The first lesson was the importance of surrounding a subject. Surrounding a subject means making a subject come alive by opening multiple entry points for different types of learners to access it.
I recall my final years in high school at the Jewish Free School in London, England, where I studied Physics with Mr. Pinto. In addition to the necessary 11th and 12th Grade Physics curriculum, he would surround the material with content that intersected with it. For example, when studying Thomas Young’s Double-slit Experiment we also studied Thomas Young the person – who he was, when he lived and (as I recall) the fact that he was one of the first people to try and decipher Egyptian Hieroglyphs. In employing this very simple method of surrounding a subject , Mr. Pinto was able to take material that may have otherwise appeared dry-as-dust and instead make it come alive.
As educators, on the level of content we need to include material that broadens the scope of the particular topic that is being studied so as to invite students with different interests into the learning – to create multiple entry points for them.
A second lesson I learned is that to understand a subject properly it must be set in context.
Upon graduating from high school I took a “gap-year” to study in Israel. I remember arriving with virtually no background in Jewish learning, my experience during the first two years was painstaking and arduous and included breaking my teeth on Biblical and Mishnaic Hebrew, Aramaic, and struggling to understand Talmudic logic.
Three years after leaving Israel, I enrolled in Rabbinical School in New York City. It was there that I was exposed to a method of learning previously unknown to me. In attempting to gain a deeper understanding of the material at hand we would study its Biblical origins (where applicable), its development through the period of the Talmud, the Rishonim, the Codes, and the responsa literature all the way up to contemporary applications.
By studying Jewish law from a historical perspective and taking into account the evolution of a given law and the particular historical influences that may have informed the opinion of one or another legal decision, we treated the law in context.
By contrast, my prior yeshiva experience in Israel did not include any attempt to place a given text in context. It was simply assumed, mistakenly I believe, that the information was of ultimate importance (due to its place in the canon of Jewish religious literature) and that it was able to “stand alone.”
And so the second lesson I learned that is that a fuller and deeper understanding of a subject demands that it be set in context. Preparing our Judaic Studies curricula with a mind to the importance of context will ensure a student’s depth of learning and critical understanding of “how we got here” that will replace the kind of broad and shallow learning so often found in our classrooms.
The difference in methodology exemplified by my yeshiva experiences taught me a third and final lesson about what needs to inform a successful Jewish high school experience.
A crucial distinction between my two yeshiva experiences and their different approaches to studying Jewish texts is their ability and willingness to reflect on the role of history in the unfolding of Jewish life and thought.
What my experience in Israel failed to convey to me was that, just as the world has changed throughout history, so too Judaism has changed, and continues to change. By the end of four years of rabbinical school, I had an acute sense that Jewish law, Jewish thought and Jewish life have all experienced tremendous change.

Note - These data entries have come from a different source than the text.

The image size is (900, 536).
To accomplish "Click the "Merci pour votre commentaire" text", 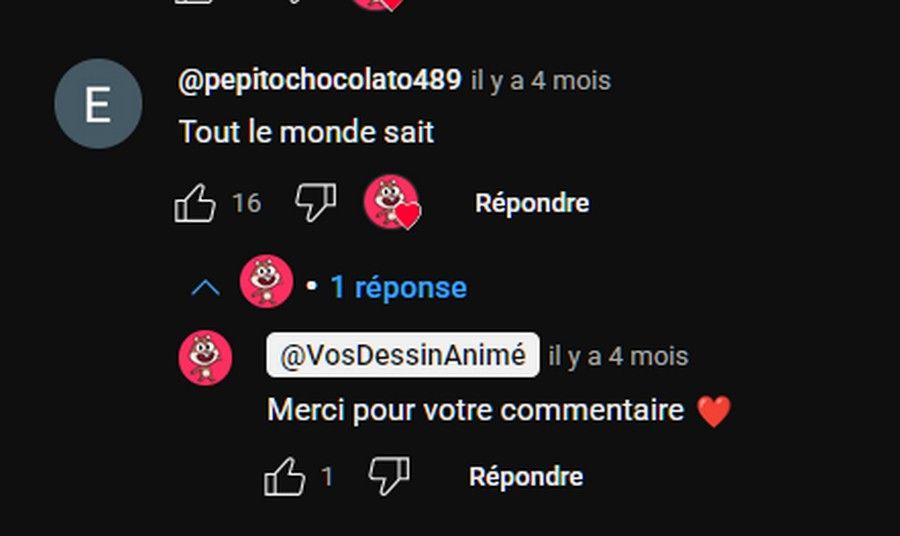I will click(476, 410).
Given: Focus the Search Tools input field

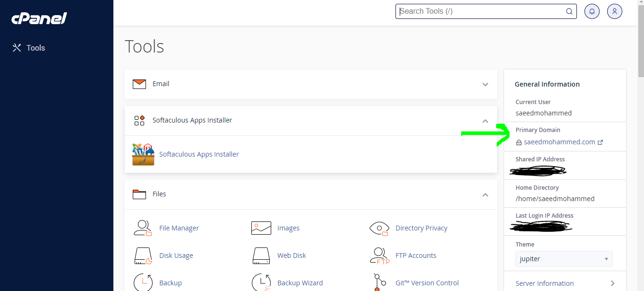Looking at the screenshot, I should (481, 11).

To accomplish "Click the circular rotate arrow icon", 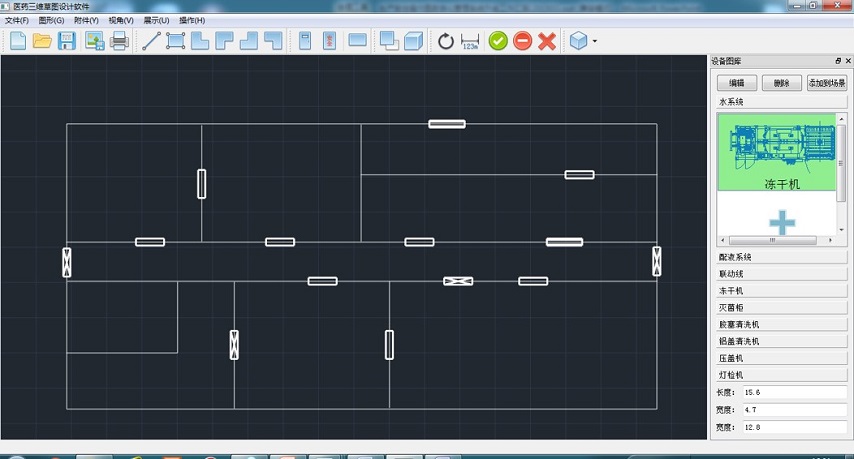I will click(x=446, y=41).
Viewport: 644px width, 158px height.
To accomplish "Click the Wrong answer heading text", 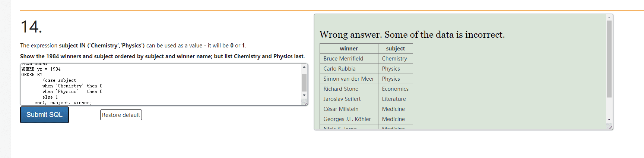I will click(412, 35).
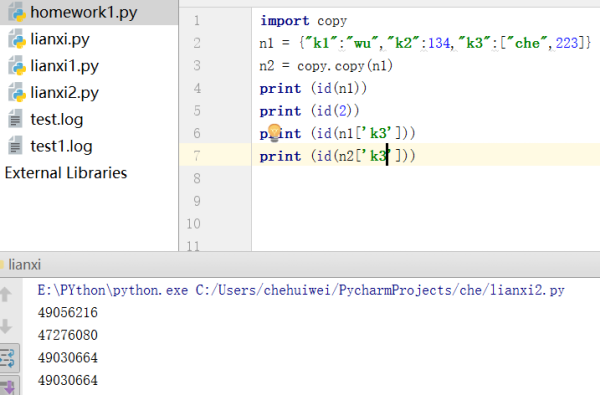Open the lianxi2.py path link in output
This screenshot has width=600, height=395.
(380, 290)
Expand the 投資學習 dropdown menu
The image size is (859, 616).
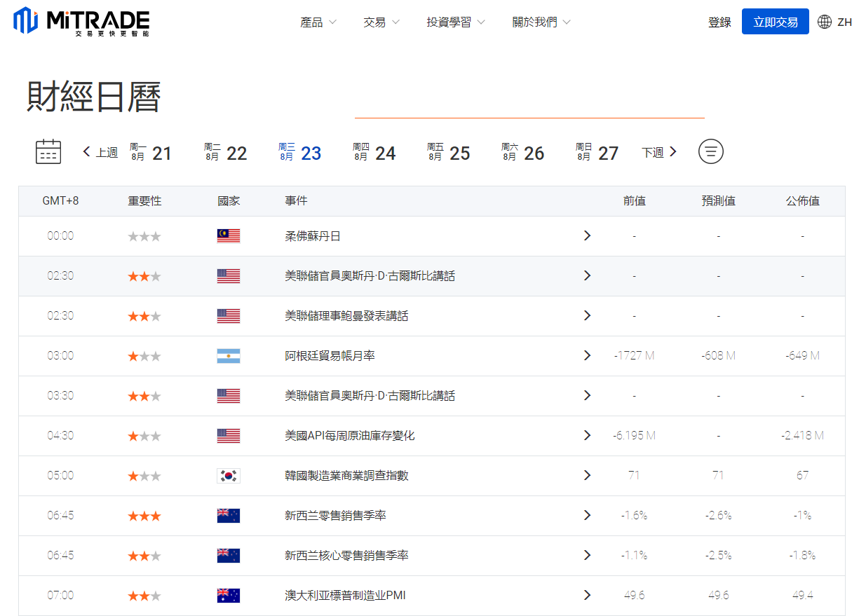click(456, 22)
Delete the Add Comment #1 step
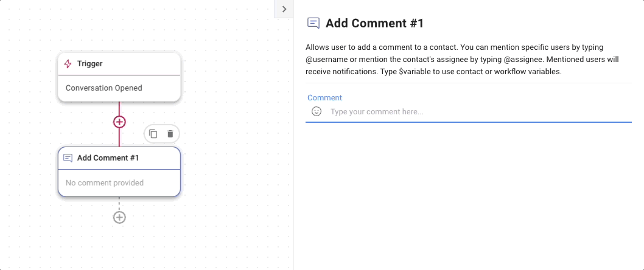Screen dimensions: 644x270 click(x=170, y=134)
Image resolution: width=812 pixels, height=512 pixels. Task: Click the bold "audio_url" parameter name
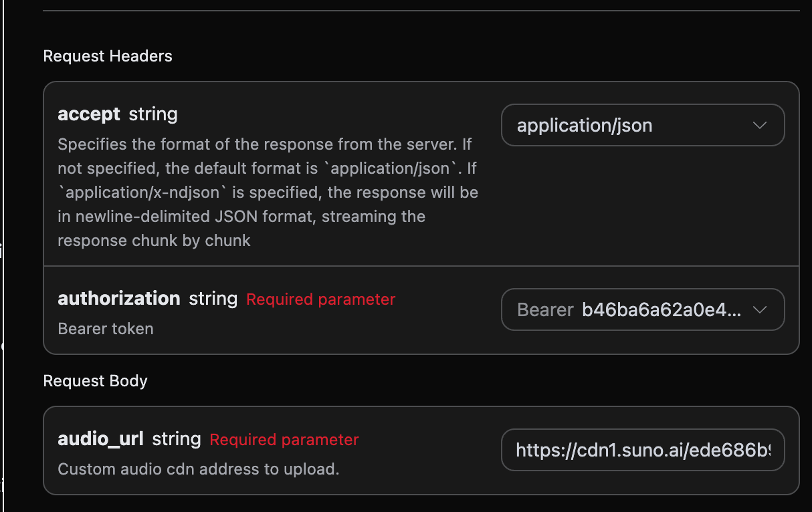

Only an understanding that all of Judaism has evolved and changed over time will empower and reassure our students that they too can be a part of the process of change within Judaism.
These three lessons have informed my curriculum writing and my classroom instruction (although they are not pedagogical in their own right) and, as such, have opened pathways for students to open themselves up to what Judaism has to offer them and to what they, in return, have to offer Judaism.
Rabbi Darren Kleinberg has written and implemented a successful four-year Jewish Studies high school curriculum at a Jewish community day school in the Southwest. He is currently a Ph.D. student working on issues related to pluralism in the American Jewish community. Rabbi Kleinberg can be reached at rabbi@kidma.org.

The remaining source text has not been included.